■ Work to do
[1] Could you copy the forum thread about helium-3 on the moon verbatim, from start to finish?
[2] Can you repeat, word for word, everything in the records from the line containing "Open the Presets dropdown" down to the line containing "click(x=128, y=84)", both lines included?

■ Extracted text
>>>>
In 2004 Bush re-instituted lunar exploration as the primarary goal of NASA, partially because of the advanced programs of China, the EU, and India. The resources on the moon are a potential energy source for the next millenia.The cost is estimated at 100 billion dollars. Heium3, which emits hardly any neutrons during the fusion process, rendering it almost harmless to the containment grids, is abundant on the moon, according to samples from the Apollo missions. These samples were given to other nations as a good will gesture during the 1970's.Is there a new space race for the moon now, and is it essential for the US to use our past expertise at getting to the moon to ensure we capture the untold benefits of this limitless energy source?
2007-12-11 14:45:36 · 12 answers · asked by booman17 7 in Science & Mathematics ➔ Astronomy & Space
Brant. thanks for the response, 1 gram of He3 fused produces enough enery to render fission obselete. Youa re correct in pointing out the difficulties of getting it back to Earth though, that is the jist of my question. Is the cost worth it? Can we afford not to be first in the long run?
<<<<
■ Item position entries
>>>>
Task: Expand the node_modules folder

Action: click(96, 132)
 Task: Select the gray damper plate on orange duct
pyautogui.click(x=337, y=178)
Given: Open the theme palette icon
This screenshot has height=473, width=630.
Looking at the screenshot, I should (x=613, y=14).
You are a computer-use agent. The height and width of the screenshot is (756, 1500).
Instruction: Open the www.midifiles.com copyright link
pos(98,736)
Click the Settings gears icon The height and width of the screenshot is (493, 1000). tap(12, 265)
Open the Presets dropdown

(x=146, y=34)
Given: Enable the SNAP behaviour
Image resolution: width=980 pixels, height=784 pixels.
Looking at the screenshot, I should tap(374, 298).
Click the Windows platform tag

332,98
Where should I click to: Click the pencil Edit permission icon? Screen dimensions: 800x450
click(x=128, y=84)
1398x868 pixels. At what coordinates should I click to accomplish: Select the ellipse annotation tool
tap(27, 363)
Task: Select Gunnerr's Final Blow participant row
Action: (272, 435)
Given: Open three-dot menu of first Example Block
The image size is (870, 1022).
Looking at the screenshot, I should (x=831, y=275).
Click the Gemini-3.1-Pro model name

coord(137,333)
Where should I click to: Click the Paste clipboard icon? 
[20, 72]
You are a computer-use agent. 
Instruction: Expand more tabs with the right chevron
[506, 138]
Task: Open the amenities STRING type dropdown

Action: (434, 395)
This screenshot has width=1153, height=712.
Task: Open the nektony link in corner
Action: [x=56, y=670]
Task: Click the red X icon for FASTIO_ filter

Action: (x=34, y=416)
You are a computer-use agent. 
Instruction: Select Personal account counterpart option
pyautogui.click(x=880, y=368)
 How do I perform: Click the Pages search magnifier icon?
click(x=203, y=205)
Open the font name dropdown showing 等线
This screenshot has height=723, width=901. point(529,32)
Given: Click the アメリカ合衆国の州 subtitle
<<<<
■ Solutions below
[1]
In 2004 Bush re-instituted lunar exploration as the primarary goal of NASA, partially because of the advanced programs of China, the EU, and India. The resources on the moon are a potential energy source for the next millenia.The cost is estimated at 100 billion dollars. Heium3, which emits hardly any neutrons during the fusion process, rendering it almost harmless to the containment grids, is abundant on the moon, according to samples from the Apollo missions. These samples were given to other nations as a good will gesture during the 1970's.Is there a new space race for the moon now, and is it essential for the US to use our past expertise at getting to the moon to ensure we capture the untold benefits of this limitless energy source?
2007-12-11 14:45:36 · 12 answers · asked by booman17 7 in Science & Mathematics ➔ Astronomy & Space
Brant. thanks for the response, 1 gram of He3 fused produces enough enery to render fission obselete. Youa re correct in pointing out the difficulties of getting it back to Earth though, that is the jist of my question. Is the cost worth it? Can we afford not to be first in the long run?

[2]
Open the Presets dropdown

(x=146, y=34)
Given: Enable the SNAP behaviour
Image resolution: width=980 pixels, height=784 pixels.
Looking at the screenshot, I should tap(374, 298).
Click the Windows platform tag

332,98
Where should I click to: Click the pencil Edit permission icon? Screen dimensions: 800x450
click(x=128, y=84)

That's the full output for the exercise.